---------- TASK MATERIAL

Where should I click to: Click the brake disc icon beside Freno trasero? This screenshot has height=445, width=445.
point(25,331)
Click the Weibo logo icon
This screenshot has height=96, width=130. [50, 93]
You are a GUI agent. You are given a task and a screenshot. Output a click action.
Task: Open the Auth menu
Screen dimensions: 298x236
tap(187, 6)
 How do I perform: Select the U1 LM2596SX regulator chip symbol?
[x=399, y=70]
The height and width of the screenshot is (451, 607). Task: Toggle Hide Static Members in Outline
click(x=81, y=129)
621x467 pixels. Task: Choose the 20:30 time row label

--------------------
---------- TASK MATERIAL

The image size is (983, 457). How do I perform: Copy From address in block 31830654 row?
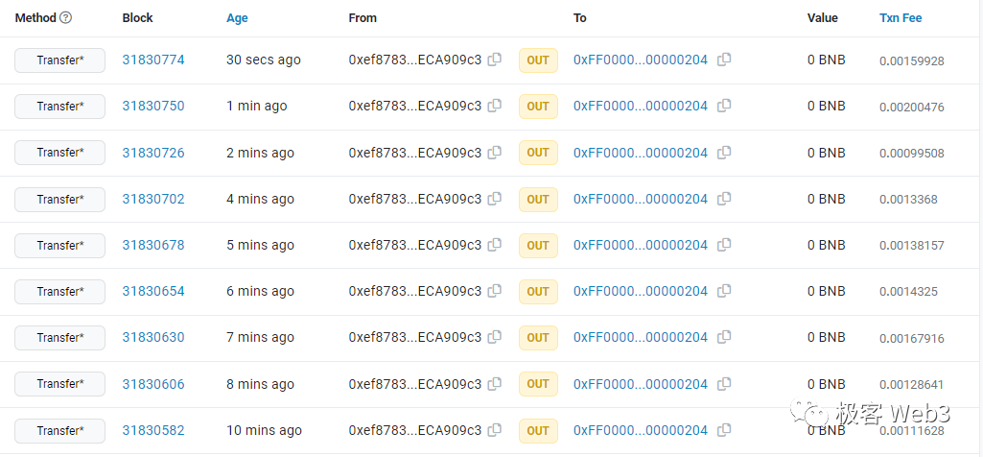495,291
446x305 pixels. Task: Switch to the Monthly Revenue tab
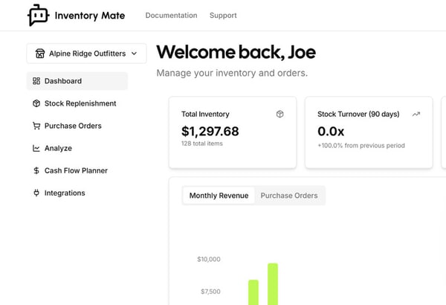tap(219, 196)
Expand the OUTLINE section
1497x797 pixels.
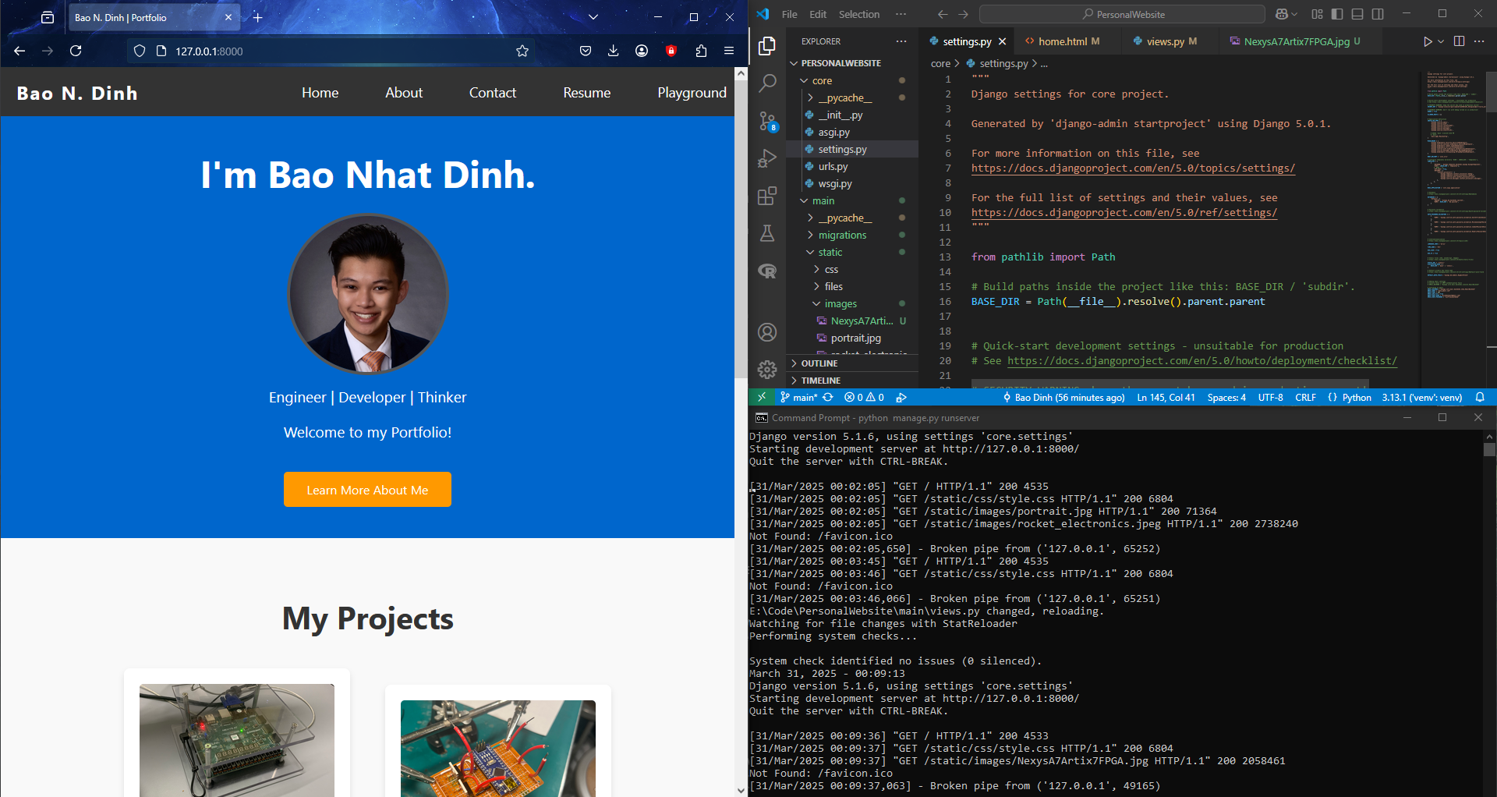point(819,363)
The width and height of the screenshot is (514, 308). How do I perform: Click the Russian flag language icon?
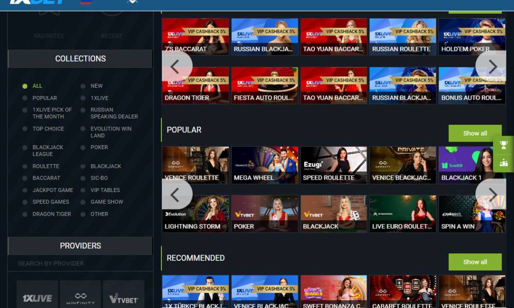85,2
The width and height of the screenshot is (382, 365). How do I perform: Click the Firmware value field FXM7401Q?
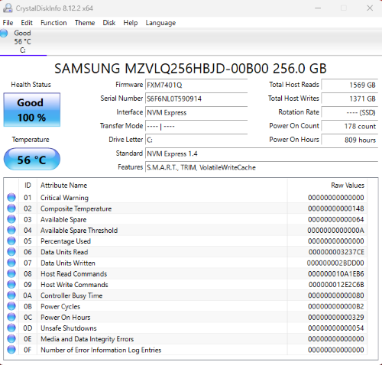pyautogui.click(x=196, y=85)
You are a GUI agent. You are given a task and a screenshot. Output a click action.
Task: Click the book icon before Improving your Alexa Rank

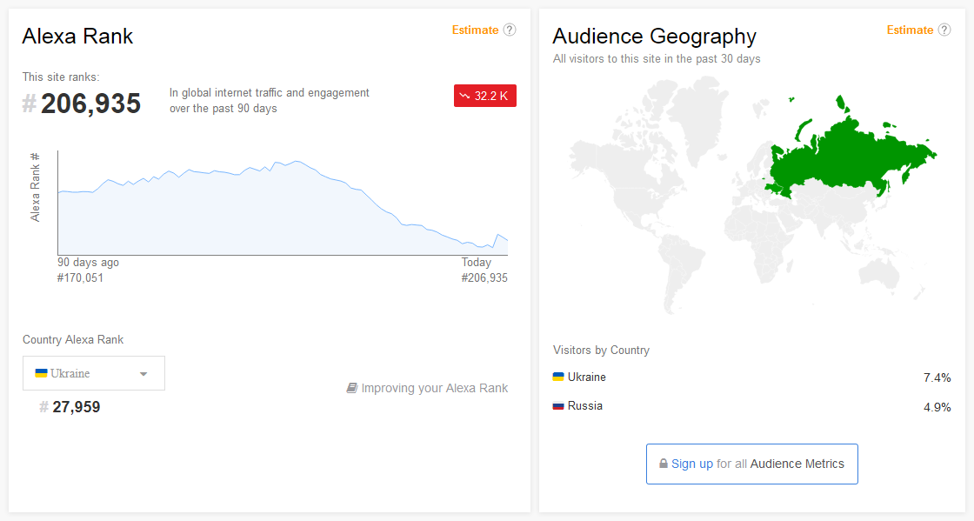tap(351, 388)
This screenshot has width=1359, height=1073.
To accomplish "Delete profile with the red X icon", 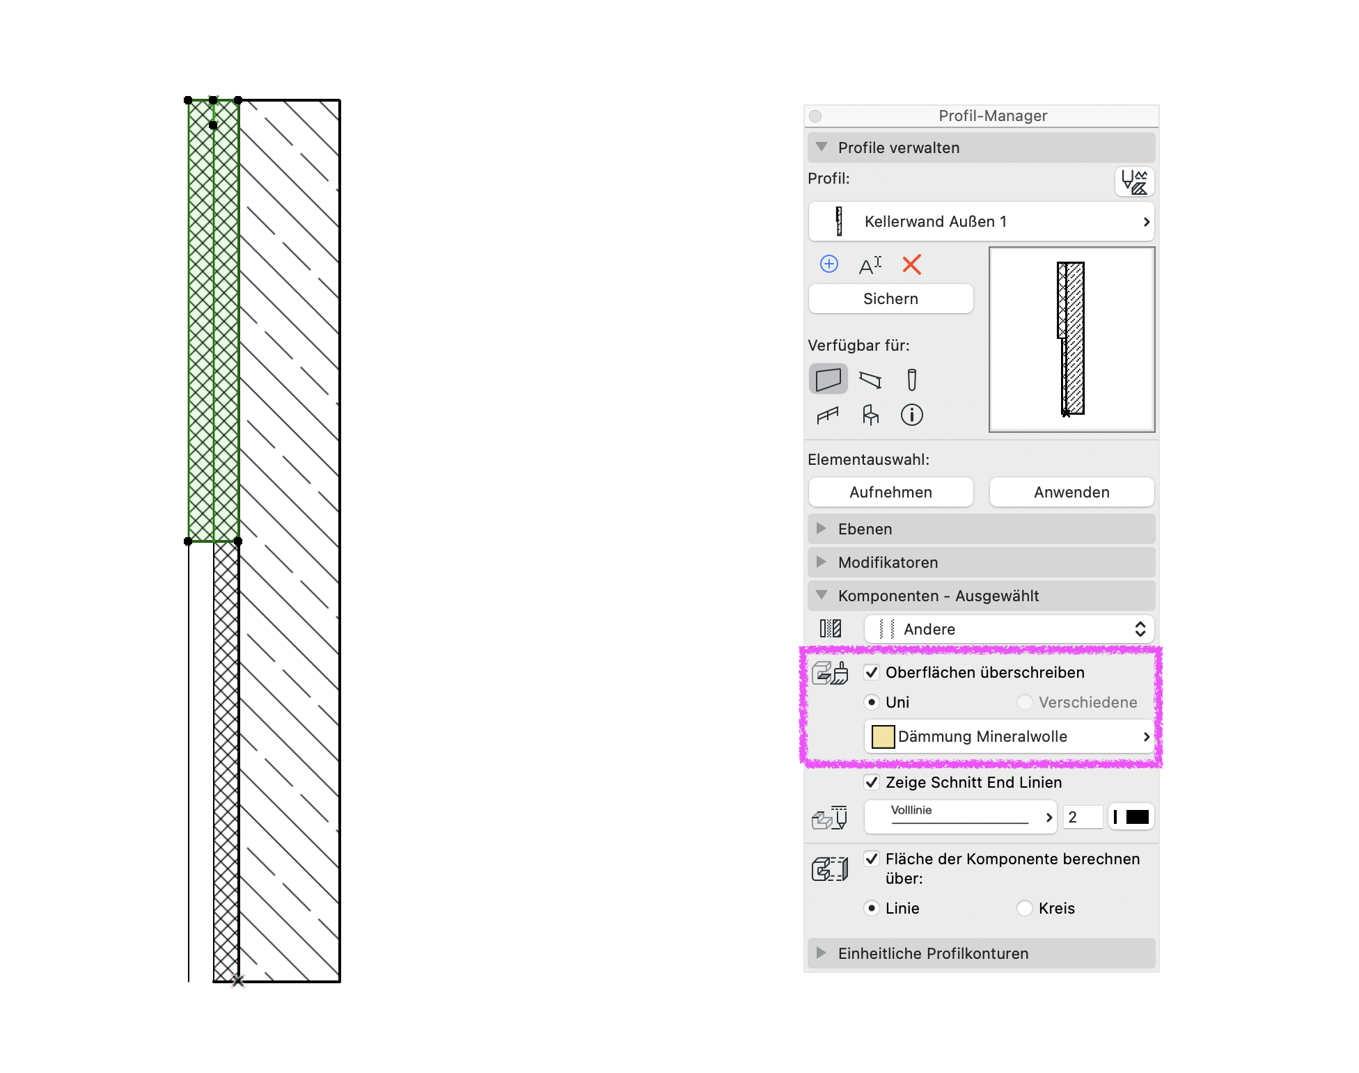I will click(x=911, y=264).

--------------------
---------- TASK MATERIAL

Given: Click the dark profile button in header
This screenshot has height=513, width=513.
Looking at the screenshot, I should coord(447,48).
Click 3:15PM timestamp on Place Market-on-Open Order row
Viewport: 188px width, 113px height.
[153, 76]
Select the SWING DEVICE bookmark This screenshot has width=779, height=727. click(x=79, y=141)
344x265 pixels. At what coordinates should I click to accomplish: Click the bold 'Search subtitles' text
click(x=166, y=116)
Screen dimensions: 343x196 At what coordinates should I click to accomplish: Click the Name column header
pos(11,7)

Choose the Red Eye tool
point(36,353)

--------------------

▸ **YOUR TASK**:
Starting at the line that has "Where should I" and ending at the line that has "621x467 pixels. Task: Choose", please write out the lines above exactly, leaving out all others.

▸ **ANSWER BELOW**:
Where should I click to: Click the brake disc icon beside Freno trasero? This screenshot has height=445, width=445.
point(25,331)
Click the Weibo logo icon
This screenshot has height=96, width=130. [50, 93]
You are a GUI agent. You are given a task and a screenshot. Output a click action.
Task: Open the Auth menu
Screen dimensions: 298x236
tap(187, 6)
 How do I perform: Select the U1 LM2596SX regulator chip symbol?
[x=399, y=70]
The height and width of the screenshot is (451, 607). Task: Toggle Hide Static Members in Outline
click(x=81, y=129)
621x467 pixels. Task: Choose the 20:30 time row label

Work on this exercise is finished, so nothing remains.